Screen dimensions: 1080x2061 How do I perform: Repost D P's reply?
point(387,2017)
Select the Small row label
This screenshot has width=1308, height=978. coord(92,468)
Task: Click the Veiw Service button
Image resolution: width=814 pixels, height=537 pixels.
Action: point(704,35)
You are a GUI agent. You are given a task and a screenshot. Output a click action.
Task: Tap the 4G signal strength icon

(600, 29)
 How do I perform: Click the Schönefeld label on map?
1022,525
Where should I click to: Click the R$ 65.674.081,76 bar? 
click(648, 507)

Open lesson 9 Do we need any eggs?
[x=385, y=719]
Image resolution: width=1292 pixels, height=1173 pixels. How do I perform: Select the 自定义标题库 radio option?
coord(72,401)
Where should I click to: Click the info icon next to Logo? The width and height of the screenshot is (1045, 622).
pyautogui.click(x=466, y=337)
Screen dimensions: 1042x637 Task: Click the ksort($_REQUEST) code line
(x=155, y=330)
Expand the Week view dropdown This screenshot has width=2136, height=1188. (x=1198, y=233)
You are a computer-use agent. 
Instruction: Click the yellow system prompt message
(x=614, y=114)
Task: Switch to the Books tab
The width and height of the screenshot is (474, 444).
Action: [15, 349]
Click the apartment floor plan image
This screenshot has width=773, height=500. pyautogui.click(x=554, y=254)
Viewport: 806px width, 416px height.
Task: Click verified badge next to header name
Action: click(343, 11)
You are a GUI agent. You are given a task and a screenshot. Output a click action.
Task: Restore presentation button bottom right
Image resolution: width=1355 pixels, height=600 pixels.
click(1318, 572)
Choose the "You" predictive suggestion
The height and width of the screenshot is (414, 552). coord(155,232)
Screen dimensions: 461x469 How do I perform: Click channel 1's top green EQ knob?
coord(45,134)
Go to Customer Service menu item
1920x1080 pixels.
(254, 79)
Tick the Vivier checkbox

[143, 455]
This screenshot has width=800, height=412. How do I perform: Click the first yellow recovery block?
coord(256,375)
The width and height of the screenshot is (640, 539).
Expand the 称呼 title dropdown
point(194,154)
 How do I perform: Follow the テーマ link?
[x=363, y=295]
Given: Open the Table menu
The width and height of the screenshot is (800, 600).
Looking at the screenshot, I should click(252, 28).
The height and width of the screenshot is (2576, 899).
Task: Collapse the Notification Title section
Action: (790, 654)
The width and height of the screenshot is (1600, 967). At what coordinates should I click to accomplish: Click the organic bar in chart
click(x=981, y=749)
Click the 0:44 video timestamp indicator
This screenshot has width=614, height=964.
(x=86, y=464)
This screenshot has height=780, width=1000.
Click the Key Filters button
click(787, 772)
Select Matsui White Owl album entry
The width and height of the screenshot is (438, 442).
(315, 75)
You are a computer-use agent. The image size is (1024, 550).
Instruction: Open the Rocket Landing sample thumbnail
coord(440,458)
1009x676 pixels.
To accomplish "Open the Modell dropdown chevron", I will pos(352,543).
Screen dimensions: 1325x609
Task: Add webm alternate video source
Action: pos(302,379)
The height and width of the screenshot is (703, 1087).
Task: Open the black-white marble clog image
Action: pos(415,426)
# # # #
▶ GOAL OF THE EXERCISE: Go through the listing above and write out exactly the lines starting with the one holding "The width and height of the screenshot is (640, 539)." and running through the one holding "You are a computer-use agent. The", ends included, and no others.

▶ TASK RESPONSE:
The width and height of the screenshot is (640, 539).
Expand the 称呼 title dropdown
point(194,154)
 How do I perform: Follow the テーマ link?
[x=363, y=295]
Given: Open the Table menu
The width and height of the screenshot is (800, 600).
Looking at the screenshot, I should click(252, 28).
The height and width of the screenshot is (2576, 899).
Task: Collapse the Notification Title section
Action: (790, 654)
The width and height of the screenshot is (1600, 967). At what coordinates should I click to accomplish: Click the organic bar in chart
click(x=981, y=749)
Click the 0:44 video timestamp indicator
This screenshot has width=614, height=964.
(x=86, y=464)
This screenshot has height=780, width=1000.
Click the Key Filters button
click(787, 772)
Select Matsui White Owl album entry
The width and height of the screenshot is (438, 442).
(315, 75)
You are a computer-use agent. The image size is (1024, 550).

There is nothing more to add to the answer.